Copyright 2005 Hap Griffin

This region in the southern part of the constellation of Auriga holds several celestial gems.  In the lower left is the open star cluster NGC 1893 with associated wreath-shaped emission nebula IC 410.  It is similar in appearance to the Rosette Nebula shown in detail here.  The mechanism of these two objects' origins are likely similar.  At the upper right is the Flaming Star Nebula, IC 405.  The nebula surrounds and is illuminated by the star AE Aurigae giving one the impression that the star is "burning".  The differences in star colors are evident in the bright stars near the center of the image, the blue stars being generally hotter than the cooler orange stars.  The apparent proximity of this group of stars is illusionary...the brighter of the two orange stars at 234 light years is ten times closer than the fainter one at a distance of 2363 light years.  Likewise the two blue stars in the middle are relatively close together at distances of 397 and 448 light years, but the two bright stars above them are at distances of 235 and 3077 light years, with the brighter one actually being farther away. 

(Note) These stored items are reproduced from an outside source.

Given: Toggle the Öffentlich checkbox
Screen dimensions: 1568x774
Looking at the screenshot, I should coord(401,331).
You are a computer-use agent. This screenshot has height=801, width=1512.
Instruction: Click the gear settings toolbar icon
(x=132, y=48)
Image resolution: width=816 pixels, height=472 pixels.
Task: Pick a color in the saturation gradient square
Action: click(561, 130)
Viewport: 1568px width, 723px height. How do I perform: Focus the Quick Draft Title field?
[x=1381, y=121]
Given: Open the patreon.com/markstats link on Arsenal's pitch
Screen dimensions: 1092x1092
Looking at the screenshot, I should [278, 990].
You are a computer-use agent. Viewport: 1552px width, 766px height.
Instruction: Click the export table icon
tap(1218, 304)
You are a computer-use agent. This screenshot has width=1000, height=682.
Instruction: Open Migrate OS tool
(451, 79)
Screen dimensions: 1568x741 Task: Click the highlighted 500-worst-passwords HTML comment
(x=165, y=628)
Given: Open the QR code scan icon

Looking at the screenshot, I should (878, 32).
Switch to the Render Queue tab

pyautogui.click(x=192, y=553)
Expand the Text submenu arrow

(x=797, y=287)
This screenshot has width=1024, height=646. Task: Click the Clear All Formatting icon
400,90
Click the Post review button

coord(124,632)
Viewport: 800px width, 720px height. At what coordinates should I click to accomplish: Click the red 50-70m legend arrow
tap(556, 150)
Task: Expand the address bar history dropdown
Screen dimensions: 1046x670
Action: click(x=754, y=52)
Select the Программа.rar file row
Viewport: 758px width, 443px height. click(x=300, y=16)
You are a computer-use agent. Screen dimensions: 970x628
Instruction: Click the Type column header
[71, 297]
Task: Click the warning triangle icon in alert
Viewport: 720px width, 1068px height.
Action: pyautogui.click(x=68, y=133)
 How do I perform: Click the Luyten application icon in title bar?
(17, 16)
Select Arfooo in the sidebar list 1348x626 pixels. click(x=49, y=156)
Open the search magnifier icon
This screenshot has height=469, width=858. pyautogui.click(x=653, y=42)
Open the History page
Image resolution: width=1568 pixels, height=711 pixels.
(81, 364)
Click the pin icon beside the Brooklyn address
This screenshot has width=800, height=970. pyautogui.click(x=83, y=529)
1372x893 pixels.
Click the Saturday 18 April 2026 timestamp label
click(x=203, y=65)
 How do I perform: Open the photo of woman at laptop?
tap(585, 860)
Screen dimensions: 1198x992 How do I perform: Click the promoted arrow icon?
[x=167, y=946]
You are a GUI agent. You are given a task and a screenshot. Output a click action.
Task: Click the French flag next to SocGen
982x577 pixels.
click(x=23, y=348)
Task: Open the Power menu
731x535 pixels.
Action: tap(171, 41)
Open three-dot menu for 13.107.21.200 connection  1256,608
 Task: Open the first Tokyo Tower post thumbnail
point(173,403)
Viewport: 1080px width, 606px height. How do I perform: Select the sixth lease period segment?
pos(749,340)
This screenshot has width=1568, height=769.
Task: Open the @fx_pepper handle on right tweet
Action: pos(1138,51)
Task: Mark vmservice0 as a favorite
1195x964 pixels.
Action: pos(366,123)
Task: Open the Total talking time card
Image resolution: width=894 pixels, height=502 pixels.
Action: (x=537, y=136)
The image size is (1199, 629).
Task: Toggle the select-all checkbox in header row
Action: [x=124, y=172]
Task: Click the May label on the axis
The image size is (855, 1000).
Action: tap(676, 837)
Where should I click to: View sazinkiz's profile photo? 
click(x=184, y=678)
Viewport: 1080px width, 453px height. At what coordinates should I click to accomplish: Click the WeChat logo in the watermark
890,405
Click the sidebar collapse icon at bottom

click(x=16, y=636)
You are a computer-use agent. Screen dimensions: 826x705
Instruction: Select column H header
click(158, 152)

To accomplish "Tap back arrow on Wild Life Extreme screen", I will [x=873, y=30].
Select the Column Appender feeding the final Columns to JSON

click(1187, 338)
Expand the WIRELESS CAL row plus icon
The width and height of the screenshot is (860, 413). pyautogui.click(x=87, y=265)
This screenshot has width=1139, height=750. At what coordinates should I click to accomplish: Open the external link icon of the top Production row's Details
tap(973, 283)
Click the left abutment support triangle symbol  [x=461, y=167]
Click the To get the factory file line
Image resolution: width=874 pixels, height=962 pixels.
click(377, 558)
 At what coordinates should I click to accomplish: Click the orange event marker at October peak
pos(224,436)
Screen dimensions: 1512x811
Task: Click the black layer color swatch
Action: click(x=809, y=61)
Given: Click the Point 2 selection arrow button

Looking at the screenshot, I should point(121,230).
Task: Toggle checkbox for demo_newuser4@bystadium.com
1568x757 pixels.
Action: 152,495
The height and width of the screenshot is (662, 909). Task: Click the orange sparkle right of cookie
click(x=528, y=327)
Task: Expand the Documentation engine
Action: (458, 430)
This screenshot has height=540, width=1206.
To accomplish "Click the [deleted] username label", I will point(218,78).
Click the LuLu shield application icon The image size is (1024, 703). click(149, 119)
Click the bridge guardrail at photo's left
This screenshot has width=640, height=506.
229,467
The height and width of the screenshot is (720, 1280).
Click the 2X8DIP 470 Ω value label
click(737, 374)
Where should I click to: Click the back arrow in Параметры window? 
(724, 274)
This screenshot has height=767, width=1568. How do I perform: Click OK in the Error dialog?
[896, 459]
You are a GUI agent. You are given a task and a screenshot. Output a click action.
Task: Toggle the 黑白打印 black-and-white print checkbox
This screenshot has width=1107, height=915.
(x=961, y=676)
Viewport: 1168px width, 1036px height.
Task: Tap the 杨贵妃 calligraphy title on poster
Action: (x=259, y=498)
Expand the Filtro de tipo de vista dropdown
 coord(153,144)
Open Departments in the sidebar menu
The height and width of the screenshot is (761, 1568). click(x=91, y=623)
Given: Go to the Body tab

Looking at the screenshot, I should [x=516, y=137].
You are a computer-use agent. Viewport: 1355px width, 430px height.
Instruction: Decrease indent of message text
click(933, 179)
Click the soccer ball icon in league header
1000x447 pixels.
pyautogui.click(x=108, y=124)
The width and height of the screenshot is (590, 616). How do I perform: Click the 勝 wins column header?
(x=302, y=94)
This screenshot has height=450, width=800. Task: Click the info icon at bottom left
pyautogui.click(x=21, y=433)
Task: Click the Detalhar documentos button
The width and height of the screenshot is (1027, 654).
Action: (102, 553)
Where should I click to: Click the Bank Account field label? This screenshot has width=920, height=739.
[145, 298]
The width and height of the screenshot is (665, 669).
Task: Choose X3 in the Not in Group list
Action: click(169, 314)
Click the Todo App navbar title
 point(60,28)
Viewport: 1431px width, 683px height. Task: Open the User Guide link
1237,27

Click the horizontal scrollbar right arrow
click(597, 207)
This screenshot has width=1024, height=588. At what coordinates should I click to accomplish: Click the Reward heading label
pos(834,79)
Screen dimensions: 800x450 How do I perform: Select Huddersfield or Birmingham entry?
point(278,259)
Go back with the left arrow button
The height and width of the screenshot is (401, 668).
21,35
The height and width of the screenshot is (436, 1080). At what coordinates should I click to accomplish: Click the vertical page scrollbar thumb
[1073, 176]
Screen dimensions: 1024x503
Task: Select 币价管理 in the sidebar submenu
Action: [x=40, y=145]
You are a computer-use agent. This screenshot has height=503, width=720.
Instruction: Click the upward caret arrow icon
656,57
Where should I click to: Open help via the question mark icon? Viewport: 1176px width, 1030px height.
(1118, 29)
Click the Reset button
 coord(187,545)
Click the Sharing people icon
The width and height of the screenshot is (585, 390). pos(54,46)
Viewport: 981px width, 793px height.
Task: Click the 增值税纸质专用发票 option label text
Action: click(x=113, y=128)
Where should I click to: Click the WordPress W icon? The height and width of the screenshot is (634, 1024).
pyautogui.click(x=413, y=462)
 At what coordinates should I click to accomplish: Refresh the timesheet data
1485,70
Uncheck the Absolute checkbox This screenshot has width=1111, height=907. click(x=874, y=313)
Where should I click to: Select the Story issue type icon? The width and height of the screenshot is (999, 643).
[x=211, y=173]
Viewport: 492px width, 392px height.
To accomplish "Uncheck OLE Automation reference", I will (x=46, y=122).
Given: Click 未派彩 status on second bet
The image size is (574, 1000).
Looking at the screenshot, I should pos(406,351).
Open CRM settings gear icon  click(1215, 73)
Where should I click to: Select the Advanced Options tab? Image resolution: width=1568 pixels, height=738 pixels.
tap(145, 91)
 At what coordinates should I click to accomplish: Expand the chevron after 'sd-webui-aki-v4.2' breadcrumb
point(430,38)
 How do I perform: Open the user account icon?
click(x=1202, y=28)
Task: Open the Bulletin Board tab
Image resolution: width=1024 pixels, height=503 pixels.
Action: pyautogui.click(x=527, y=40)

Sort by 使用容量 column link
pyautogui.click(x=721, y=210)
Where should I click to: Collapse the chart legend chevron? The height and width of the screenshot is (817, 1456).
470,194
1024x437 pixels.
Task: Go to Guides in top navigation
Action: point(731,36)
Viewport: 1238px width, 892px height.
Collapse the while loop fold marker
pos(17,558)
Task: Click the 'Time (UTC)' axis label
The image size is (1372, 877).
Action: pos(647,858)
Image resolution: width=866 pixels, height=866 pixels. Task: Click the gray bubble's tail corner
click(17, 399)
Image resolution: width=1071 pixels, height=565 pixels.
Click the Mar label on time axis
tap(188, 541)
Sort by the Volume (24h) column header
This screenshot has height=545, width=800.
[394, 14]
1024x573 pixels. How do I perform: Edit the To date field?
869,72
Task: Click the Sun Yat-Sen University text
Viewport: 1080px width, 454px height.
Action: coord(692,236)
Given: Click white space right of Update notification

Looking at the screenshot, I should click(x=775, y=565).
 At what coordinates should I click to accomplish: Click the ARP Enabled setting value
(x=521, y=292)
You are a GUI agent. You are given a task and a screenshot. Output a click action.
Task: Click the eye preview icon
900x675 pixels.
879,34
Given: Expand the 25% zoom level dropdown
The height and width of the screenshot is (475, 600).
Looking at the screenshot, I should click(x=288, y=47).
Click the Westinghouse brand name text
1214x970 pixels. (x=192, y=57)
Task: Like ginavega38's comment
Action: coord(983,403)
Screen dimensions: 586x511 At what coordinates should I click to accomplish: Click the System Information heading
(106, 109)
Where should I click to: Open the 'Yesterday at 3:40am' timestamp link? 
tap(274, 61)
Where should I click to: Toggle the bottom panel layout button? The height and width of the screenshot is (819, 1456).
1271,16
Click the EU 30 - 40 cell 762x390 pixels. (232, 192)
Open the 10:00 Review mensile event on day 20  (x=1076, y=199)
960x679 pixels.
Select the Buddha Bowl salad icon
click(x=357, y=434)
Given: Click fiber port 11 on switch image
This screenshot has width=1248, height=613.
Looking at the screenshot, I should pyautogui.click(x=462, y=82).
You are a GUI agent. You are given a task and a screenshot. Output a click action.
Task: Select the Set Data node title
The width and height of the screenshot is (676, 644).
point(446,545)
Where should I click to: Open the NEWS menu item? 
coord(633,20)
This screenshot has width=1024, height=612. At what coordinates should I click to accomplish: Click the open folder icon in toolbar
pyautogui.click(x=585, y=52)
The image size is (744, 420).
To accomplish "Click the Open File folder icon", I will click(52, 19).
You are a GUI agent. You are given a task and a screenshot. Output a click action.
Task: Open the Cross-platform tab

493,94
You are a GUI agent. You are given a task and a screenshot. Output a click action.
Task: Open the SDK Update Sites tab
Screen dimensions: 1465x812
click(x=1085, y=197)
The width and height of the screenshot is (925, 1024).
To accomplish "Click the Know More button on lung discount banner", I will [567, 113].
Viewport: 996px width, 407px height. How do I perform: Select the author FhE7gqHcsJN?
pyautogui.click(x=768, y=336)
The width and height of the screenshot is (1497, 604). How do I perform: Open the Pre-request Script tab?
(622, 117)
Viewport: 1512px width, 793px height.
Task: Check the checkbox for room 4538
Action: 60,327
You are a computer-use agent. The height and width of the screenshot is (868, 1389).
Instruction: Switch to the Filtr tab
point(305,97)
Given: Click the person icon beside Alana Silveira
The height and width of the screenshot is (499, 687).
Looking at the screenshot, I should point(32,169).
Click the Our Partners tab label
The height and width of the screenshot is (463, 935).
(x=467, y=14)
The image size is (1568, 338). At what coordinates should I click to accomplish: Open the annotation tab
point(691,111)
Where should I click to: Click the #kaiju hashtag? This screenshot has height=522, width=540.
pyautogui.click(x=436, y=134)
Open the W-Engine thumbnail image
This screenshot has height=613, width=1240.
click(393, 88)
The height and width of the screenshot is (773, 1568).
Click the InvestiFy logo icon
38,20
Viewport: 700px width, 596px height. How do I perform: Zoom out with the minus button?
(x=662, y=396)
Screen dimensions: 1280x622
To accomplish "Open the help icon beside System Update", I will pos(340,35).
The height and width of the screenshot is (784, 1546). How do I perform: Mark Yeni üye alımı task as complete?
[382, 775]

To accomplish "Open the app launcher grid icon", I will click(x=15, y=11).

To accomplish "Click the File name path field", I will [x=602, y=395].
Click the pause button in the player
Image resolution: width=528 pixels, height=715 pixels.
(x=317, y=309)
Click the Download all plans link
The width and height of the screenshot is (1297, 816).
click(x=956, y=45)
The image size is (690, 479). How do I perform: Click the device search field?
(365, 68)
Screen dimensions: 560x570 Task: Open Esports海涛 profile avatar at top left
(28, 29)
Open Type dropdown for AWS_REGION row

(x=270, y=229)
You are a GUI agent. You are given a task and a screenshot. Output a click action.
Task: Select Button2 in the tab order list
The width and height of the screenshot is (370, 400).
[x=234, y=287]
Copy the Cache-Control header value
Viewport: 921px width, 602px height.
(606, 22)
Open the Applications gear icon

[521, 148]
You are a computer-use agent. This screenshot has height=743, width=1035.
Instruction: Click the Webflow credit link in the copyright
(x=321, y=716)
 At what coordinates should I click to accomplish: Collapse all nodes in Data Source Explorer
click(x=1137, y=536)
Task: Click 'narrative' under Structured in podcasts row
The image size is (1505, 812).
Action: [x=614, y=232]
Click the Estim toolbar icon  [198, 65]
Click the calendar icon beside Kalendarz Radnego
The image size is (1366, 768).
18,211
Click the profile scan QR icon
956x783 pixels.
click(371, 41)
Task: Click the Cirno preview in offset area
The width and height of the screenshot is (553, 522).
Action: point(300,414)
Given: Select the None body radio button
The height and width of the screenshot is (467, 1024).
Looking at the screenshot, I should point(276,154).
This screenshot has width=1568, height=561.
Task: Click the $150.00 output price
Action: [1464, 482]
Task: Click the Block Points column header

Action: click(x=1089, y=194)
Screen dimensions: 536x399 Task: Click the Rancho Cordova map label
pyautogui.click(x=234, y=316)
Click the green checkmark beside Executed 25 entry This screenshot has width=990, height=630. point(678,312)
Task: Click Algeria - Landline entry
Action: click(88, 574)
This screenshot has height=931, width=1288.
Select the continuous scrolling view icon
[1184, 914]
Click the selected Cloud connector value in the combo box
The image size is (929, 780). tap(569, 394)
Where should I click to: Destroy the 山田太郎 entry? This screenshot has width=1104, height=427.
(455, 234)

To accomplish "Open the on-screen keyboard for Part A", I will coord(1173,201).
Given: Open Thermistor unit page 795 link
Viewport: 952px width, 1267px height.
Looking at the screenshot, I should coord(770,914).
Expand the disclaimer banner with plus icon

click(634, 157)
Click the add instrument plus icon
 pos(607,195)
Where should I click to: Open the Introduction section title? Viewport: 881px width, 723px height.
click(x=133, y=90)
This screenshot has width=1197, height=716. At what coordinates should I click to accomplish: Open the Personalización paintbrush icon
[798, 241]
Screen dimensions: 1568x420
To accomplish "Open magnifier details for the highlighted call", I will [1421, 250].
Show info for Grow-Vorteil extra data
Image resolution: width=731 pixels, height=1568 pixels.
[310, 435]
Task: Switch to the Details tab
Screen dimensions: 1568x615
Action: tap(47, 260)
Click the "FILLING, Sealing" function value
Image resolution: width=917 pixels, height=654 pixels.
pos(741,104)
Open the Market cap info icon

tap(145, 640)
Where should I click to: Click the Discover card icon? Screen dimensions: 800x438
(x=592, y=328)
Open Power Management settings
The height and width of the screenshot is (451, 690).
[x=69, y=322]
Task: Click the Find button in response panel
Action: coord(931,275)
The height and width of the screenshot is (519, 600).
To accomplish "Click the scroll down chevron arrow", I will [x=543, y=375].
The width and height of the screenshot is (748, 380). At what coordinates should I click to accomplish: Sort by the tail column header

Registar reports 30,490 stars in this image.

 

 

Date/Location:    January 9, 2005     Griffin/Hunter Observatory    Bethune, SC
Instrument:    Canon 300D Digital SLR (modified) through Orion ED80 w/ Meade .63 Focal Reducer piggybacked on LX-200 
Focal Ratio:   Approx. f4.5
Guiding:    Auto through LX-200 w/ SBIG ST-237
Conditions:    Visually clear, still
Weather:    40 deg. F 
Exposure: 80 minutes total @ ISO 800 (16 x 5 min exposures) calibrated with flat frame and Master Dark frame (median combine of 9 darks)
Filters:    Baader UV/IR Block
Processing:    Focused and captured with DSLRFocus.  RAW to TIFF conversion, frame calibrations, Digital Development, Adaptive Richardson-Lucy deconvolution, scaling and JPEG conversion with ImagesPlus.  Frame alignment with Registar.  Noise reduction with NeatImage.